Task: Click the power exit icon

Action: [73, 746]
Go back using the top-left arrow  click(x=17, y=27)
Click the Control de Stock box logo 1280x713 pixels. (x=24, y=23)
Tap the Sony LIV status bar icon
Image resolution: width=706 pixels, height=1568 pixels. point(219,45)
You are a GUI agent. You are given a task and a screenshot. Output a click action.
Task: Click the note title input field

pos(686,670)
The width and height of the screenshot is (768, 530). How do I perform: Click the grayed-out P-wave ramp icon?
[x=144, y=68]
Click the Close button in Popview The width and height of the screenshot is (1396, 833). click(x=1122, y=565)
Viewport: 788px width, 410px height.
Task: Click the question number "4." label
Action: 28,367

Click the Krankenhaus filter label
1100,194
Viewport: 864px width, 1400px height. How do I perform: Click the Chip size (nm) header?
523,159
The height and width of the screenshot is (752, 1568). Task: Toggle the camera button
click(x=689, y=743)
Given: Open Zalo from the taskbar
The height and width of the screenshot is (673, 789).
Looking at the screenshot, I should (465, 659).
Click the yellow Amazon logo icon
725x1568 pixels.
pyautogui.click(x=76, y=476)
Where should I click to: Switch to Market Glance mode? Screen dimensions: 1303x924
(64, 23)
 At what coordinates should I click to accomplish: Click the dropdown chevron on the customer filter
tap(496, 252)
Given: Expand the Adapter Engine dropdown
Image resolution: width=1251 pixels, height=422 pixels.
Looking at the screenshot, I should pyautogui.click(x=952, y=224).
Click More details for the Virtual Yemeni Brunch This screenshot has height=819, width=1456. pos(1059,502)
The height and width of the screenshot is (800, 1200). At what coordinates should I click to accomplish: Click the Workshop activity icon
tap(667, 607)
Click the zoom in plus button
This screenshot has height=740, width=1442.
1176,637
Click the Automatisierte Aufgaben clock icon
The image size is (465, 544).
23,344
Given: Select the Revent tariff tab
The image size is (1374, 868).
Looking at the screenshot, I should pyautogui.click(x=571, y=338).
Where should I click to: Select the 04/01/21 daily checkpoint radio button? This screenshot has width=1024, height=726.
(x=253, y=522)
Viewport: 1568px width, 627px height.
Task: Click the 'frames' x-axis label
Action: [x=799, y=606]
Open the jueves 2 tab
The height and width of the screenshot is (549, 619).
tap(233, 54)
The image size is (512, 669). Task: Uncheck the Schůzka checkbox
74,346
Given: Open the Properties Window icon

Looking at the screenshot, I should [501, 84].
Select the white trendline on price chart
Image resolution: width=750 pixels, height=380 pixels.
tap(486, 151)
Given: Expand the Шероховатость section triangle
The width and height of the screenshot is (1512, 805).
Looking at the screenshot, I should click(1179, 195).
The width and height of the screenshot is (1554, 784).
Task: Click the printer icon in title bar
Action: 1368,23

## Problem details
Output the part of the material that opens with the line containing "Click the Close" and closes with the line containing "should pyautogui.click(x=952, y=224).", both ends included, as a Markdown table with the columns No. and Text. Put a row number under No. and the line under Text, and leave out blank lines.

## Finished task
| No. | Text |
|---|---|
| 1 | Click the Close button in Popview The width and height of the screenshot is (1396, 833). click(x=1122, y=565) |
| 2 | Viewport: 788px width, 410px height. |
| 3 | Task: Click the question number "4." label |
| 4 | Action: 28,367 |
| 5 | Click the Krankenhaus filter label |
| 6 | 1100,194 |
| 7 | Viewport: 864px width, 1400px height. How do I perform: Click the Chip size (nm) header? |
| 8 | 523,159 |
| 9 | The height and width of the screenshot is (752, 1568). Task: Toggle the camera button |
| 10 | click(x=689, y=743) |
| 11 | Given: Open Zalo from the taskbar |
| 12 | The height and width of the screenshot is (673, 789). |
| 13 | Looking at the screenshot, I should (465, 659). |
| 14 | Click the yellow Amazon logo icon |
| 15 | 725x1568 pixels. |
| 16 | pyautogui.click(x=76, y=476) |
| 17 | Where should I click to: Switch to Market Glance mode? Screen dimensions: 1303x924 |
| 18 | (64, 23) |
| 19 |  At what coordinates should I click to accomplish: Click the dropdown chevron on the customer filter |
| 20 | tap(496, 252) |
| 21 | Given: Expand the Adapter Engine dropdown |
| 22 | Image resolution: width=1251 pixels, height=422 pixels. |
| 23 | Looking at the screenshot, I should pyautogui.click(x=952, y=224). |